Stuart Weitzman School of Design
102 Meyerson Hall
210 South 34th Street
Philadelphia, PA 19104
In honor of National Preservation Month, the Preservation Alliance for Greater Philadelphia is featuring 31 historic preservation leaders in Philadelphia and the local buildings that have inspired them. To finish up the month, the Preservation Alliance highlighted the Chair of the Graduate Program in Historic Preservation Frank Matero and his choice: The [former] Liberty Bell Pavilion on Independence Mall, demolished in 1998. Read Frank's words on the lasting impression that Mitchell/Giurgola's Pavilion had on him as a student as well as its impact on greater exhibition design below.
For generations of tourists, any visit to Philadelphia included the requisite pilgrimage to the icons of democracy including the Liberty Bell. But the country’s Bicentennial offered a fresh face to that history. As a first year grad student in Columbia University’s Historic Preservation program, our trip to Philadelphia in 1976 was memorable including Venturi Scott Brown’s Franklin Court and Mitchell/Giurgola’s Liberty Bell Pavilion. That first image of the sleek granite and glass box stayed with me far longer than the bell it housed or even the very buildings the park celebrated. Years later, now a Philadelphia resident, the demolition of the pavilion sparked my interest into how this small gem came to be and then vanished overnight.
Since its removal from public service almost 100 years after its creation, the Liberty Bell has been on public display. Perhaps not surprising for a physical symbol of such exalted ideals as liberty, freedom, and independence, the Bell has always been displayed as artifact; a secular relic whose physical presence is proof of the events it signaled and witnessed. As early as 1874 and again in 1924 and the 1960s, a separate structure was proposed to house the bell, however these were all abandoned leaving the bell in its cramped space in Independence Hall stair tower. In 1969 during planning for the Bicentennial, NPS officials believed the expected number of tourists could not be accommodated in the small space. Again they proposed that the Bell be moved to a new visitor center a few blocks away. The opposition to this plan resulted in the Mitchell/Giurgola pavilion located on Independence Mall directly in front of the Bell’s original location. Aldo Giurgola’s design for the Liberty Bell Pavilion was misunderstood by the public from the beginning. The most visible of all the new projects included in the Bicentennial make-over of Independence National Historical Park, the architects conceived and built the structure in record time in a little over one year.

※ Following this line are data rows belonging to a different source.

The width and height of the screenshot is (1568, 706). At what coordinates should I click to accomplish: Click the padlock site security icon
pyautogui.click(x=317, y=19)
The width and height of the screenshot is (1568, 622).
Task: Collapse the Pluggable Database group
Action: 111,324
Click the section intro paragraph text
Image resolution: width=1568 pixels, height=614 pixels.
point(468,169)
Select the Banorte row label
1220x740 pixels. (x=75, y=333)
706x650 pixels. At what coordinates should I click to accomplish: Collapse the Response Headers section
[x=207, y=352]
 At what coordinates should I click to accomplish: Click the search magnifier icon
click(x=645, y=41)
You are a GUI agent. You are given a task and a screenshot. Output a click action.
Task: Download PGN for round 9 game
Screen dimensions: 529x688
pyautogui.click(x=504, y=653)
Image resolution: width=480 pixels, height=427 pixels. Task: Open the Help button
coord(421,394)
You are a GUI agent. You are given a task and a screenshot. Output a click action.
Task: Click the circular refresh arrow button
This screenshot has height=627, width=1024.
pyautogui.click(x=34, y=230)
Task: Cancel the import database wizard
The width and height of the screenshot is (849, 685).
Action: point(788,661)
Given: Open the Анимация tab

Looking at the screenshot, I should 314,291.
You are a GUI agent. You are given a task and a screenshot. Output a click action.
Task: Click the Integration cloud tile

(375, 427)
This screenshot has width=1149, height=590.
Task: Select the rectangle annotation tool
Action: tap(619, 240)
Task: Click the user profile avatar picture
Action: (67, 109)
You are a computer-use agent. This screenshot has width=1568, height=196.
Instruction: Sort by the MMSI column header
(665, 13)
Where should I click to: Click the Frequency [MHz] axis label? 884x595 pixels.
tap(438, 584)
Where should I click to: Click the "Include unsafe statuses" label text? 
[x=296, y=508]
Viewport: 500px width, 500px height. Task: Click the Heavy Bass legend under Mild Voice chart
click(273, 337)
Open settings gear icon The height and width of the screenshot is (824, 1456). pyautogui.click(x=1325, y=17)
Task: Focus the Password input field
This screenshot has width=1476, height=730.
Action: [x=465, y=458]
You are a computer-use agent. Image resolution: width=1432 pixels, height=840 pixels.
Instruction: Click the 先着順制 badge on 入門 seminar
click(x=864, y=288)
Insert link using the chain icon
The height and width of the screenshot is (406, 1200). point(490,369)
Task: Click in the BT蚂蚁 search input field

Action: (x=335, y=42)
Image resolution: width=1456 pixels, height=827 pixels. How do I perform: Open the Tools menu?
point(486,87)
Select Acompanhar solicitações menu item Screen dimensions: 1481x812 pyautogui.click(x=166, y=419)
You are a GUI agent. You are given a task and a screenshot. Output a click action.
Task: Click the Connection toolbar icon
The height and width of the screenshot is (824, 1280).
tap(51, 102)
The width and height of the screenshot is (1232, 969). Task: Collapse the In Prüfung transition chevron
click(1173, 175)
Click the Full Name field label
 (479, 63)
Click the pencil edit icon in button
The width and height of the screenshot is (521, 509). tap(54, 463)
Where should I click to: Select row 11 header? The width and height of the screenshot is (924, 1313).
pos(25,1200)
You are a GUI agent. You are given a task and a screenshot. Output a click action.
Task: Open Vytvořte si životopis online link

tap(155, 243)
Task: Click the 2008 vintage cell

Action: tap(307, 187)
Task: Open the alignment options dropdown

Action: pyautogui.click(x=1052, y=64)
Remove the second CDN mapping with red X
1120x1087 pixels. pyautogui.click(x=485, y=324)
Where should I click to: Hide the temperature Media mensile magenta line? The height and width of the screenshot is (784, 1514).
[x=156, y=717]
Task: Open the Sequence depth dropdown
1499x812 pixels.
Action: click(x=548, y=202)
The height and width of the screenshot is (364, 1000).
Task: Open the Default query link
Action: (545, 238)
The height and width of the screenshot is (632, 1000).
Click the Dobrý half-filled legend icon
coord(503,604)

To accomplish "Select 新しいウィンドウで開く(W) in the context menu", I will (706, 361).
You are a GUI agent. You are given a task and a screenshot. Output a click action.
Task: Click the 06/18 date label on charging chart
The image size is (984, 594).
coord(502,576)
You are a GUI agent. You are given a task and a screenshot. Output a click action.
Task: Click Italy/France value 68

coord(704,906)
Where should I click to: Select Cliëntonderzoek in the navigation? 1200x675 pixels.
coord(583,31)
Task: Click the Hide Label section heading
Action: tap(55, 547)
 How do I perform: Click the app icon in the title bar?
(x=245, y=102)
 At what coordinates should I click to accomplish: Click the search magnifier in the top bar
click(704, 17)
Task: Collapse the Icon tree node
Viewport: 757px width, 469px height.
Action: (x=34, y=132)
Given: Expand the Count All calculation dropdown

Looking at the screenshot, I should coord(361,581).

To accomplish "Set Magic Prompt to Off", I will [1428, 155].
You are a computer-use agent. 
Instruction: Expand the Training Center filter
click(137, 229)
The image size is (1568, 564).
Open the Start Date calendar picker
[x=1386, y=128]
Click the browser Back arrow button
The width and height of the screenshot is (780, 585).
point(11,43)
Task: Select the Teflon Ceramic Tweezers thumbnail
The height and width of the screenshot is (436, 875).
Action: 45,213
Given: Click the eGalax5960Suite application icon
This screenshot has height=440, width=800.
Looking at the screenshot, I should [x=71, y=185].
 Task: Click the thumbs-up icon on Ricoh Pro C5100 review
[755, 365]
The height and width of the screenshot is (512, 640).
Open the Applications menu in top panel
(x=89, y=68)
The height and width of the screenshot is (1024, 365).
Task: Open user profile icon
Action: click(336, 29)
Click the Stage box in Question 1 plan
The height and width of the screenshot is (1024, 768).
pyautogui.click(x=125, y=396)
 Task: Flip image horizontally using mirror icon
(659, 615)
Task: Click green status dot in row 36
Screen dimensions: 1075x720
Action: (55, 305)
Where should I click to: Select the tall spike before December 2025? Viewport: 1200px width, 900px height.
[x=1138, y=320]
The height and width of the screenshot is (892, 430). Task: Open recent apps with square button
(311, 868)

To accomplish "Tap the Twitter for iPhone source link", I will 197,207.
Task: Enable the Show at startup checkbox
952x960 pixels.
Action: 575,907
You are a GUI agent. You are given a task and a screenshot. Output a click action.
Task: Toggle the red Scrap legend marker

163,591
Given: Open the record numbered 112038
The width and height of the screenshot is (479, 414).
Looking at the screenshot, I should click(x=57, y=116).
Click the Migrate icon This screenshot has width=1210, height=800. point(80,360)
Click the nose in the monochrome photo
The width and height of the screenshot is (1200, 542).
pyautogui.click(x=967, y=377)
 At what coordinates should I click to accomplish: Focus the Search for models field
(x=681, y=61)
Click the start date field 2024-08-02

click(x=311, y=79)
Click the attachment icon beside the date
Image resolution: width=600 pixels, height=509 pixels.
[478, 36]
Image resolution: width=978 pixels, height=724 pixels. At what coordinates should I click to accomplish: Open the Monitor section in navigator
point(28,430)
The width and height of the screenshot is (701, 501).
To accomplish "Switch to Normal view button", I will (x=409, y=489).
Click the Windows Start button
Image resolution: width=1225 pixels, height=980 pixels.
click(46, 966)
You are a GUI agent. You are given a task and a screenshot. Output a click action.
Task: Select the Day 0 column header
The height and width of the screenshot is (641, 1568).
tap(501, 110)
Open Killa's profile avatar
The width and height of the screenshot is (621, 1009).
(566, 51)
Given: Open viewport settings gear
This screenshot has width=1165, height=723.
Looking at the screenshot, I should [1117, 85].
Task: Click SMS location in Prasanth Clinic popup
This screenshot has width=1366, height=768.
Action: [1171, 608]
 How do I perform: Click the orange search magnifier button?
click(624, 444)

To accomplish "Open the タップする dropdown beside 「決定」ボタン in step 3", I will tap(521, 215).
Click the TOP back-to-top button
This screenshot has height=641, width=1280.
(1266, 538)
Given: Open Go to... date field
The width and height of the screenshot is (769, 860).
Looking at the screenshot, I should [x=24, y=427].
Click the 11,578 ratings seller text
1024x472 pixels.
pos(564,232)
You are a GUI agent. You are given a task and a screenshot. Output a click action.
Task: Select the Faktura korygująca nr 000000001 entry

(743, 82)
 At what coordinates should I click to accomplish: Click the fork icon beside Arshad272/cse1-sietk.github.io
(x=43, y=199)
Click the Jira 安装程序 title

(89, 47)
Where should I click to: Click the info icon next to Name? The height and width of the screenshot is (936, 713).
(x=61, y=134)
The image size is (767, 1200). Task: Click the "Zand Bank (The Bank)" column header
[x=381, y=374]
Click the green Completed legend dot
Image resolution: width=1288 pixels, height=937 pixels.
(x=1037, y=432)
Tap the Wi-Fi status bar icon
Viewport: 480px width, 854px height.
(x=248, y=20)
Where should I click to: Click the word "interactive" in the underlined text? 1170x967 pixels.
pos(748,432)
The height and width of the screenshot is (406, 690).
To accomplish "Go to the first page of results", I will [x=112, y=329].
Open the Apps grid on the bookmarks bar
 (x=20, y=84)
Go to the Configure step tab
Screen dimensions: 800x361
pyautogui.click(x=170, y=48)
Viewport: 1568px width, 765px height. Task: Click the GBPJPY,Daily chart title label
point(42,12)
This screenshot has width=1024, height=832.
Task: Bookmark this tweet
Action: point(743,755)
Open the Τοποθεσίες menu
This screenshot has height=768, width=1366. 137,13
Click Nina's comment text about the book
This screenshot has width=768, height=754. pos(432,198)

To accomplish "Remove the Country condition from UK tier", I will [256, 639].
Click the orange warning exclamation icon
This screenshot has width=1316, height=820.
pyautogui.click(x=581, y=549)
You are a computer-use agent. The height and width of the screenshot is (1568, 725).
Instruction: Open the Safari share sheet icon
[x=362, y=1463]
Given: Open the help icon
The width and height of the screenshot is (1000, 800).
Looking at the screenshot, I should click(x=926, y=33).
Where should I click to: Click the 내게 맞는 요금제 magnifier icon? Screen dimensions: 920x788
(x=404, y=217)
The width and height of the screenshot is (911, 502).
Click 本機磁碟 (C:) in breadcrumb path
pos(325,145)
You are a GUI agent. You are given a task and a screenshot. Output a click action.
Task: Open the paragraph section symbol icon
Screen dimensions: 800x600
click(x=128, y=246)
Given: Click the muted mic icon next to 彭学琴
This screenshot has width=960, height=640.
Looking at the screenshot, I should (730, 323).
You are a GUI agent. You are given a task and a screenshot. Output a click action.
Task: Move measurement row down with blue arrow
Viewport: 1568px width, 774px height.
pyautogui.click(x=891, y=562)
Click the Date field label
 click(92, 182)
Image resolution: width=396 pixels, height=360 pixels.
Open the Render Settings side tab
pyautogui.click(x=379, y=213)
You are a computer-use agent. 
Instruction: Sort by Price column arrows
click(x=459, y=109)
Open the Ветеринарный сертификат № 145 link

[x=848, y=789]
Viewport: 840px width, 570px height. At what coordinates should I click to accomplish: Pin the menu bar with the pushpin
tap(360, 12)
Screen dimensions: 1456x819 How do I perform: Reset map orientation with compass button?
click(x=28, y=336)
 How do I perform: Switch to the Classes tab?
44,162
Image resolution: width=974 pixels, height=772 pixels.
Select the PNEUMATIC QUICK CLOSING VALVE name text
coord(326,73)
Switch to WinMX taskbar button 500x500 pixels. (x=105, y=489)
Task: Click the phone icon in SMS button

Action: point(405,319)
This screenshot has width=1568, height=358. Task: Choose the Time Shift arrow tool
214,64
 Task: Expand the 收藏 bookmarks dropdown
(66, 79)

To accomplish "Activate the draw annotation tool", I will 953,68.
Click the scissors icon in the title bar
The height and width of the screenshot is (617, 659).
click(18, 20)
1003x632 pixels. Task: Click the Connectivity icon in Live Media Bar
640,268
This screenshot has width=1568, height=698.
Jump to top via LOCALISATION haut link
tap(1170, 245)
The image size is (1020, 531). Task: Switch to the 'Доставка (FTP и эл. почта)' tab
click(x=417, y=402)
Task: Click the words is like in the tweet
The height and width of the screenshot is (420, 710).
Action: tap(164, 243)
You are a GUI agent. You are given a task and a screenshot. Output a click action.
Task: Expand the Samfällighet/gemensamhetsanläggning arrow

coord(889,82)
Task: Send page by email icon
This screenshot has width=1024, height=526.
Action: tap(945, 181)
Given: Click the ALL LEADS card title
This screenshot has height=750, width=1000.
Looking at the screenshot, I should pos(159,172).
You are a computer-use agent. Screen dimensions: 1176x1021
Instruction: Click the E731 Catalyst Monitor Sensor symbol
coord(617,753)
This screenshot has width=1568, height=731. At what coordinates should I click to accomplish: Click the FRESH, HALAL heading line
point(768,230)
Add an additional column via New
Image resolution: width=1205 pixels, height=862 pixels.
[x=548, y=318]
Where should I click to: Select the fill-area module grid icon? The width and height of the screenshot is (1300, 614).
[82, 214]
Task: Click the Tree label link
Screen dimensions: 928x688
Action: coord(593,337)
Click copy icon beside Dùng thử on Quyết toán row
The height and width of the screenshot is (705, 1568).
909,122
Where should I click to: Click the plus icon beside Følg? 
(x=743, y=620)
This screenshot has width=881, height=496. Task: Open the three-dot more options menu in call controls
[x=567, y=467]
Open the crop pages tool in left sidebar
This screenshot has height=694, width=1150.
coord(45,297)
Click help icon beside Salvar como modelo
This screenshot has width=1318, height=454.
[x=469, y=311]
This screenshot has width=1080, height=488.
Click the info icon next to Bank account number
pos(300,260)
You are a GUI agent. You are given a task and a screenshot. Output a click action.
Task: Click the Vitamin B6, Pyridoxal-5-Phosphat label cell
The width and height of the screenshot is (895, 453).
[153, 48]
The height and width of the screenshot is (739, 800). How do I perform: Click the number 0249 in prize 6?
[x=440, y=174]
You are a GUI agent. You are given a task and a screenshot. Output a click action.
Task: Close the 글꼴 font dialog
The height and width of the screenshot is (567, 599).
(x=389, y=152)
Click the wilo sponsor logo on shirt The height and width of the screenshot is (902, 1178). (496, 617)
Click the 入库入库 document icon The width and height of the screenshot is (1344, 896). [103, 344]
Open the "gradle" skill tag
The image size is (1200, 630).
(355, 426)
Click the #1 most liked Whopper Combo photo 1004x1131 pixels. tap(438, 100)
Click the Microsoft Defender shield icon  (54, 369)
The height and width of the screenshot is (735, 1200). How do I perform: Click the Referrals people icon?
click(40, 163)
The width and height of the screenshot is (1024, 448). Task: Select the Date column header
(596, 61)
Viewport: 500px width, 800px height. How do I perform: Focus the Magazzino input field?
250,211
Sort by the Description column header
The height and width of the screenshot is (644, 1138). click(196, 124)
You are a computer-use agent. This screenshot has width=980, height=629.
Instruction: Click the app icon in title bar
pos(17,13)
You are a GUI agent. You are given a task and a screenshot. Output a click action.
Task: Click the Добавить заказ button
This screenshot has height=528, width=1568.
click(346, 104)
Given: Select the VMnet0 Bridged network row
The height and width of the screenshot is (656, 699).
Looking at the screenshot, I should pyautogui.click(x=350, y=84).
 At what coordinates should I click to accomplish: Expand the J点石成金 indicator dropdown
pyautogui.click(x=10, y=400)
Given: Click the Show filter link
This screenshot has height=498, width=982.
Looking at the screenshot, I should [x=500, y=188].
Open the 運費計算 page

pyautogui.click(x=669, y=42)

Reversing over 100 years of exalted presentation, Giurgola literally brought the bell down to earth, mounting it on a simple pair of stanchions and placing it in a low transparent pavilion in a garden with a simultaneous view to Independence Hall. Transparency allowed the icon to be visible continuously to the public, much like crystal reliquaries in the Middle Ages. Program dictated plan whereby visitors were first brought through an entry vestibule into a waiting hall and down a nave-like corridor until finally coming to the bell chamber. The pavilion’s dumbbell axiality was both functional and psychologically effective in building visitor expectations. Information on site was kept to a minimum; interpretation was largely verbal and the emotional experience of seeing and touching the Bell was dominant. As realized, the elegant structure was built of materials in concert with the pavilion’s eighteenth century context—American granite, oak, lead-coated copper, glass and plaster. The complex roof articulated the interior space while providing shelter for the lines of visitors waiting outside to enter. Progressive Architecture summed up the intent of the designers by describing the pavilion as “…a simple, reticent space that does not draw attention to itself, but directs it to the Liberty Bell and Independence Mall which, after all, are what one comes to see.”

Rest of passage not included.